We came from the northeast of England, where the impact of post-war rationing continued for a long time after 1945. I still have my ration book; it is now quite surreal to think that those little coupons were the stuff of everyday life. Eggs were strictly rationed, so the idea of squandering four or five eggs on one cake or dessert was unimaginable.
Thus I came to the sponge as a complete novice and had to find out the pitfalls the hard way. The adage "practice makes perfect" applied, but the practising was painful.
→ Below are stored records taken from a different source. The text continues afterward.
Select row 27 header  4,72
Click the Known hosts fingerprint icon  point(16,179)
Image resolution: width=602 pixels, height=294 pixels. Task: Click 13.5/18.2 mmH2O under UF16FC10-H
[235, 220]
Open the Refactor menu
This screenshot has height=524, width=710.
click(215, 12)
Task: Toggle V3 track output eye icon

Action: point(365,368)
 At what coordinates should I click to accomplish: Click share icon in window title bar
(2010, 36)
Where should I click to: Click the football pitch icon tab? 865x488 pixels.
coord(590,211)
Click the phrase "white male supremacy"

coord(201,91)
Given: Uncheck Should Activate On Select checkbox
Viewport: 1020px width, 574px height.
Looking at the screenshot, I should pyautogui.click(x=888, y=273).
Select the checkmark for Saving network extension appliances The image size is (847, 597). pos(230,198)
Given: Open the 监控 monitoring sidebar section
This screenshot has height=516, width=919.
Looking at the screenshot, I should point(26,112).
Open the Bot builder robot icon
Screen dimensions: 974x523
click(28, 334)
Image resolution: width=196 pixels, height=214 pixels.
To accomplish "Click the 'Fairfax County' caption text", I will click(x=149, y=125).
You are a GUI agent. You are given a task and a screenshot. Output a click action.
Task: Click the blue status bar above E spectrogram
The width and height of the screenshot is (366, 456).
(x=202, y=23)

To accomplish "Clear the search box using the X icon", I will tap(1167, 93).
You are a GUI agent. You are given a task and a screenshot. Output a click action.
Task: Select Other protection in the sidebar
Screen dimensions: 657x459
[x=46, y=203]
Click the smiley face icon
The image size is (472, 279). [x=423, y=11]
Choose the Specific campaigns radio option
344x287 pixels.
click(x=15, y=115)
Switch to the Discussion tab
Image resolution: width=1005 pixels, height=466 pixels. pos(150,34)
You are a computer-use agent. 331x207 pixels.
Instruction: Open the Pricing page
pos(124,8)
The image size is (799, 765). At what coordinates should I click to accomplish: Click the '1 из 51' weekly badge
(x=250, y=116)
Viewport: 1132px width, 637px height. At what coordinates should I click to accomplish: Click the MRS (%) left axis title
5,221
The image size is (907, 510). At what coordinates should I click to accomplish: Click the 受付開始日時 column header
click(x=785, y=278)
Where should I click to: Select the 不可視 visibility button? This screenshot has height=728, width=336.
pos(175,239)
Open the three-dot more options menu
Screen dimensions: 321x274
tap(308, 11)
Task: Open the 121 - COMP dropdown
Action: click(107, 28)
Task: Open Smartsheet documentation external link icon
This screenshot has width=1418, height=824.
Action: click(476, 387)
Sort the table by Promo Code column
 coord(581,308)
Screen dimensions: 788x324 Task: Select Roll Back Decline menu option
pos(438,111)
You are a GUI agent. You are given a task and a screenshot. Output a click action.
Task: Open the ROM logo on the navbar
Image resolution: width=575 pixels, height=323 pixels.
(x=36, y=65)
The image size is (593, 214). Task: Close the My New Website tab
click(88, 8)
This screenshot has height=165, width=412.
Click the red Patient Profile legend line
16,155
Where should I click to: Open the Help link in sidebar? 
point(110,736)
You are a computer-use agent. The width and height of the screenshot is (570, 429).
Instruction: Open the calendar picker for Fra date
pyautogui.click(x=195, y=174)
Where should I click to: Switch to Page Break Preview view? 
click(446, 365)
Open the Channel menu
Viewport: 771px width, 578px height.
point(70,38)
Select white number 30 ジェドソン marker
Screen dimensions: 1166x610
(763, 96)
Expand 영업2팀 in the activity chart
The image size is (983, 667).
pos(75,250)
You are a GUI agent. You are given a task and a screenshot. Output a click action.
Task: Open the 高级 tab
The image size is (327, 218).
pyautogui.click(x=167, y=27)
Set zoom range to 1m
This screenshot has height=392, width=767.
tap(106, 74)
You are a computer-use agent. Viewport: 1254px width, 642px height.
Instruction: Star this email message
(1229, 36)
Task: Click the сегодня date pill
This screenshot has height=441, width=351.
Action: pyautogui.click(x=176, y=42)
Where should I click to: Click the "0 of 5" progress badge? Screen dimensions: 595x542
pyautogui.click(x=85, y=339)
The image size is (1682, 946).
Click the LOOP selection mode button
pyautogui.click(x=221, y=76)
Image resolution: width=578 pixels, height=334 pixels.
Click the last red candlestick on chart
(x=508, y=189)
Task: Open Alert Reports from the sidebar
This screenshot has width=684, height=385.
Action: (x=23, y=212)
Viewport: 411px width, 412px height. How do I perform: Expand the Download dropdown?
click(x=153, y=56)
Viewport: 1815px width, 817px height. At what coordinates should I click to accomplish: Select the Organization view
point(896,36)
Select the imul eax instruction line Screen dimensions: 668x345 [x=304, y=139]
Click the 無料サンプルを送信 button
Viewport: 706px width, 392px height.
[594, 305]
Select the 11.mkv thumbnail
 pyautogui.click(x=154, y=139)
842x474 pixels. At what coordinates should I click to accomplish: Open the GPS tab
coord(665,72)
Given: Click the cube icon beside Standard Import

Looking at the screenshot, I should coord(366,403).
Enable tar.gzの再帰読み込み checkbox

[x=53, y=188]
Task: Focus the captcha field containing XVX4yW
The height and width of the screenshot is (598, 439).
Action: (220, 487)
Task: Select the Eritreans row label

There are many recipes for sponges but all rely on method: retaining the air in the mixture is paramount. Once you have perfected the technique, any sponge is at your command. Today's recipe is fairly standard. The egg whites are beaten until stiff then the yolks are added to make a creamy, airy mixture. The dry ingredients are then easy to incorporate and the loft of the sponge is retained.
If you don't want to cream the cooked sponges straight away, store them in separate plastic bags - I use supermarket bags, tied loosely - in a cool place. Don't refrigerate. The cake will stay soft for hours.
2 Tbsp flour
2 tsp ginger
2 tsp cinnamon
2 tsp cocoa powder
2 tsp baking powder
4 large eggs, separated
cup caster sugar
2 tsp golden syrup
Method: Heat oven to 180 degrees Celsius.
Line then spray two 20cm tins.
Sift together the cornflour, flour, spices, cocoa and baking powder.
Beat the egg whites, adding the sugar gradually.
Once the mixture is stiff and holds its shape, add the egg yolks.
Beat until yolks are thoroughly incorporated.
Sift the prepared dry ingredients on to the mixture.
Using a spatula, fold through gently until the colour is even and the ingredients are combined.
Warm the golden syrup (5-7 seconds in the microwave) and fold through the mixture.
Divide mixture between tins and bake, centre oven, for 15-17 minutes.
The sponge will shrink from the sides of the tin when cooked.
Turn on to a cake cooler and join with whipped cream once cold.
Dust top with icing sugar.
Allow at least an hour before serving.
Cook's notes: To beat egg whites successfully, you must use a scrupulously clean bowl and beaters.
Spreading lemon curd on the bottom sponge before creaming is a delicious addition.